American Journal of Analytical Chemistry
 Vol.5 No.2(2014), Article ID:42544,6 pages DOI:10.4236/ajac.2014.52015

Polyvinylbenzyl Tris-Aminodicarboxylate Microspheres for the Optical Sensing of Cu2+ Ions

Ziad M. Shakhsher1, Ibrahim Abu Shqair2, Hanin R. Qasim2, Imad Odeh1*

1Department of Chemistry and Chemical Technology, Al-Quds University, Jerusalem, Palestine

2Department of Chemistry, An-Najah National University, Nablus, Palestine

Email: *odehim@science.alquds.edu

Received November 30, 2013; revised December 29, 2013; accepted January 8, 2014

ABSTRACT

In this work, a tris(2-aminoethyl)aminodicaboxylate functionality was substituted for the chloride of polyvinylbenzyl chloride (PVBC) which was lightly cross-linked (2%) with divinyl benzene. The resulting derivatized polymer microspheres were embedded in a hydrogel matrix of poly vinyl alcohol cross-linked with glutaraldehyde to produce a sensing membrane. The latter responded selectively to Cu2+ solutions of different concentration ranges (1 × 10−4 M to 1 × 10−6 M). The response is based on the interaction between the metal cations and the negatively charged deprotonated dicarboxylate functional group, which led to neutralization of the charges. As a result, an increase in the turbidity of the sensing membrane occurred which is attributed to a change in the refractive index of the derivatized polymer microspheres relative to that of the hydrogel. The change in the turbidity of the sensing membrane was measured as absorbance using a conventional spectrophotometer. It was found that Cu2+ ions bind to the aminodicarboxylated-polymer with a formation constant, Kf, of 1 × 105 M−1. SEM, Eds and IR analyses were performed on the aminodicarboxylated microspheres and their Cu2+ complex.
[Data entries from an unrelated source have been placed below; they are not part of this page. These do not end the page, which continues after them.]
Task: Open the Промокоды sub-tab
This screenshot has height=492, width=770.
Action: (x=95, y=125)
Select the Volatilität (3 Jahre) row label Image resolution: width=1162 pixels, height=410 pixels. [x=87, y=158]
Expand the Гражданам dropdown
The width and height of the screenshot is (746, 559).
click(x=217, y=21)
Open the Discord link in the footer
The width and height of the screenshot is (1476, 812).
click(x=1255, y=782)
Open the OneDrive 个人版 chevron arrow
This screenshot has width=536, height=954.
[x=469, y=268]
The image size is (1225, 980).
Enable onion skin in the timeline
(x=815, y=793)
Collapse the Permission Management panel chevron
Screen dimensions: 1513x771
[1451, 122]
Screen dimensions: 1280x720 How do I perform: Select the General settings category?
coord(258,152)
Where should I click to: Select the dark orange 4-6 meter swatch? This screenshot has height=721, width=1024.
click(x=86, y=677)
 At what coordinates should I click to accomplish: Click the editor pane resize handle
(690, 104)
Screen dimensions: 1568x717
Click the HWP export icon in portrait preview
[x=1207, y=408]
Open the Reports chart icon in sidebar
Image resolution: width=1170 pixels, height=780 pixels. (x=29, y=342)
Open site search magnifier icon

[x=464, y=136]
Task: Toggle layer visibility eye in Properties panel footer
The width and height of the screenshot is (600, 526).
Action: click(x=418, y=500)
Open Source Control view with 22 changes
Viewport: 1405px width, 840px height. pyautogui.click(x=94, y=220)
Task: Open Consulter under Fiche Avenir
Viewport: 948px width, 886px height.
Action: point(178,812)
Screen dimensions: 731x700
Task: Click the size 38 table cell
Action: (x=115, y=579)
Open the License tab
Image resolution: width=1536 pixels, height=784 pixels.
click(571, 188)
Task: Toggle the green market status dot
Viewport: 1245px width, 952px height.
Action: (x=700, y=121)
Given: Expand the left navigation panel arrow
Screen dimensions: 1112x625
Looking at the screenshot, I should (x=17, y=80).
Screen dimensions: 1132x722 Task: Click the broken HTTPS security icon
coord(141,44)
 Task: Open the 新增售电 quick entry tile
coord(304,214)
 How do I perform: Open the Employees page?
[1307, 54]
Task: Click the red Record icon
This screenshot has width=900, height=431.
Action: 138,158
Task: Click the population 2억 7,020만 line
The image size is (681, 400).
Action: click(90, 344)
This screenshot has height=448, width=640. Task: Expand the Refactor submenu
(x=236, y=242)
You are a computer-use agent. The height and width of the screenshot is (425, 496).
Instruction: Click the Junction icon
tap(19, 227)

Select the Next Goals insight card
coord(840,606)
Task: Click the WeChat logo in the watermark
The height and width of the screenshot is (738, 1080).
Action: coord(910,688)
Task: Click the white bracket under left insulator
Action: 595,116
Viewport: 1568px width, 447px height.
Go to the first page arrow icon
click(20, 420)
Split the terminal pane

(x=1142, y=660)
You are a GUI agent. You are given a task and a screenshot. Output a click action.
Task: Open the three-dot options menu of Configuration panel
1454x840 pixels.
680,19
Keywords:Tris(2-aminoethyl)aminodicarboxylate-Polymer; Optical Sensing; Refractive Index; SEM; Eds

1. Introduction

Heavy metal ions such as Mercury, Cadmium, Lead, Nickel and Copper discharged into water by natural and anthropogenic sources are causing environmental and biological problems and have become a global concern [1-3]. Although a variety of methods are available for their removal, fast and effective means for their detection are still needed [4-17]. In a recent study, selective determination of copper ions in aqueous solutions utilizing aminodicarboxylic acid for the chelation of copper (II) ions was reported. Lin et al. modified the surface of an evanescent wave element by depositing a thin layer of the ligand producing a sensitive and selective infra-red chemical sensor capable of detecting micro molar concentrations of Cu2+ ions within a time frame of 20 minutes [4]. We believe that using an optical chemical sensor would improve significantly the detection limit and produce a faster response time. A variety of analytes were detected using optical sensing elements developed by our group [11-14]. Such a sensor is based on polymer swellings that result from complexation of a specific analyte with a specific functional group located on the polymer microspheres. The latter form a sensing element upon entrapping them in polyvinyl alcohol cross-linked with glutaraldehyde. The resulting sensing element demonstrated excellent resistance to photodegradation and indicator dye leaching as well as to mechanical degradation. In addition, these sensors were effective at very low concentration (down to 1 µM) and responded within a very short time (95% response in 5 minutes) and were insensitive to pH changes [11,14].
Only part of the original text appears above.